THE EXERCISE:
Substitute "Cancel" for "Quit" in the records, starting at the beginning and stopping after the line containing "coord(32,342)". Return those lines with nothing else altered.

GIVEN INFORMATION:
※

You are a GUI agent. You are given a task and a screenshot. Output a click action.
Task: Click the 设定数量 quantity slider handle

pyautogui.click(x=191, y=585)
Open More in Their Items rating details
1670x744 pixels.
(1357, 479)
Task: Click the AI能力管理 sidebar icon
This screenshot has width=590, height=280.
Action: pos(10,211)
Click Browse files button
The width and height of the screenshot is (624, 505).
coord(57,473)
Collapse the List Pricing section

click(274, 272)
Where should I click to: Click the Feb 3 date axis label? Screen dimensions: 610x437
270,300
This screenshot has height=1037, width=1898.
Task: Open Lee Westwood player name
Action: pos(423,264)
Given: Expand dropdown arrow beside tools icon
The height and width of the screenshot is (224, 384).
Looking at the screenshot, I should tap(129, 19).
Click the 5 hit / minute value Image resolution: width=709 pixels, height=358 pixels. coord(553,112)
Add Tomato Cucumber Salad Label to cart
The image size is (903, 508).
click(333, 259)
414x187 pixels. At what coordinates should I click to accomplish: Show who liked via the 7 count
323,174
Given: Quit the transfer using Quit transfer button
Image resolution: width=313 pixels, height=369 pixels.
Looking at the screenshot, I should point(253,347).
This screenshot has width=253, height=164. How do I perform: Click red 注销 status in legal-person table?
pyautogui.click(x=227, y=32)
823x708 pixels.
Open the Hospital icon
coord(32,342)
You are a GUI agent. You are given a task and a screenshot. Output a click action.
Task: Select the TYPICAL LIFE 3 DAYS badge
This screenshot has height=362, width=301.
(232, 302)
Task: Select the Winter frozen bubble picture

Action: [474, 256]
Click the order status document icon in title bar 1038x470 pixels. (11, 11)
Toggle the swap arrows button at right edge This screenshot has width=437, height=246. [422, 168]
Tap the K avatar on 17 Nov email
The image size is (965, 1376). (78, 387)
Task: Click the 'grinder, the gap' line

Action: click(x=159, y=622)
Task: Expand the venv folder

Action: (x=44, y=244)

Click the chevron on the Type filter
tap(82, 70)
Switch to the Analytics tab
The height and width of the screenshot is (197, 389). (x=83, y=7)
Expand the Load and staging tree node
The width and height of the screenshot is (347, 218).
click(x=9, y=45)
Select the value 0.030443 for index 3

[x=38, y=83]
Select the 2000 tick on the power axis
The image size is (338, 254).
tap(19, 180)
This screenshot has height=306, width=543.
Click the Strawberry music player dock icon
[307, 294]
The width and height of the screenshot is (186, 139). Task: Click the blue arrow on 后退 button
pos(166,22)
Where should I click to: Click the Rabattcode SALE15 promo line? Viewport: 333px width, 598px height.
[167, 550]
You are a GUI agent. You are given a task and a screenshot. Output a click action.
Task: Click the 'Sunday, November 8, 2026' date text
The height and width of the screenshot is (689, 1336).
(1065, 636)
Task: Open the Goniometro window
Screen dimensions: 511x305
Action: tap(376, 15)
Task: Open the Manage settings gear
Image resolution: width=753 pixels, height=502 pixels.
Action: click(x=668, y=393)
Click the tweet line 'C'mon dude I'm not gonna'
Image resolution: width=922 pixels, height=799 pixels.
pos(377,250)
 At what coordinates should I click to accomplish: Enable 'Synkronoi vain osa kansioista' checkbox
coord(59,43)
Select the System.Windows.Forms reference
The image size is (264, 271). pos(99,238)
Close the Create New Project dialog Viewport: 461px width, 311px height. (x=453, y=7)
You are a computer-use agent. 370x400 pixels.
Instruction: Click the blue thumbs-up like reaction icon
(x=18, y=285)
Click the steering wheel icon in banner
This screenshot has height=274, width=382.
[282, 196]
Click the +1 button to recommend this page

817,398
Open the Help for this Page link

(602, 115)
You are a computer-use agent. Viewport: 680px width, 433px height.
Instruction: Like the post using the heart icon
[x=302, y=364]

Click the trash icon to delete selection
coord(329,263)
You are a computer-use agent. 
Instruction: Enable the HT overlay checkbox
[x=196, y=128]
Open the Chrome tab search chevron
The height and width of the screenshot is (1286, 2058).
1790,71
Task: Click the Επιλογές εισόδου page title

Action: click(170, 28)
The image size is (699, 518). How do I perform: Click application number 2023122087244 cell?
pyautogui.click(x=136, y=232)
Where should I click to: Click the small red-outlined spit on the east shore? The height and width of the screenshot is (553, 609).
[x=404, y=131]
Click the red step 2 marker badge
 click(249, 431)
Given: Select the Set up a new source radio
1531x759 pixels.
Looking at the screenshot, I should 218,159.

※

ANSWER FOR THE TASK:
You are a GUI agent. You are given a task and a screenshot. Output a click action.
Task: Click the 设定数量 quantity slider handle

pyautogui.click(x=191, y=585)
Open More in Their Items rating details
1670x744 pixels.
(1357, 479)
Task: Click the AI能力管理 sidebar icon
This screenshot has width=590, height=280.
Action: pos(10,211)
Click Browse files button
The width and height of the screenshot is (624, 505).
coord(57,473)
Collapse the List Pricing section

click(274, 272)
Where should I click to: Click the Feb 3 date axis label? Screen dimensions: 610x437
270,300
This screenshot has height=1037, width=1898.
Task: Open Lee Westwood player name
Action: pos(423,264)
Given: Expand dropdown arrow beside tools icon
The height and width of the screenshot is (224, 384).
Looking at the screenshot, I should tap(129, 19).
Click the 5 hit / minute value Image resolution: width=709 pixels, height=358 pixels. coord(553,112)
Add Tomato Cucumber Salad Label to cart
The image size is (903, 508).
click(333, 259)
414x187 pixels. At what coordinates should I click to accomplish: Show who liked via the 7 count
323,174
Given: Cancel the transfer using Cancel transfer button
Image resolution: width=313 pixels, height=369 pixels.
Looking at the screenshot, I should point(253,347).
This screenshot has width=253, height=164. How do I perform: Click red 注销 status in legal-person table?
pyautogui.click(x=227, y=32)
823x708 pixels.
Open the Hospital icon
coord(32,342)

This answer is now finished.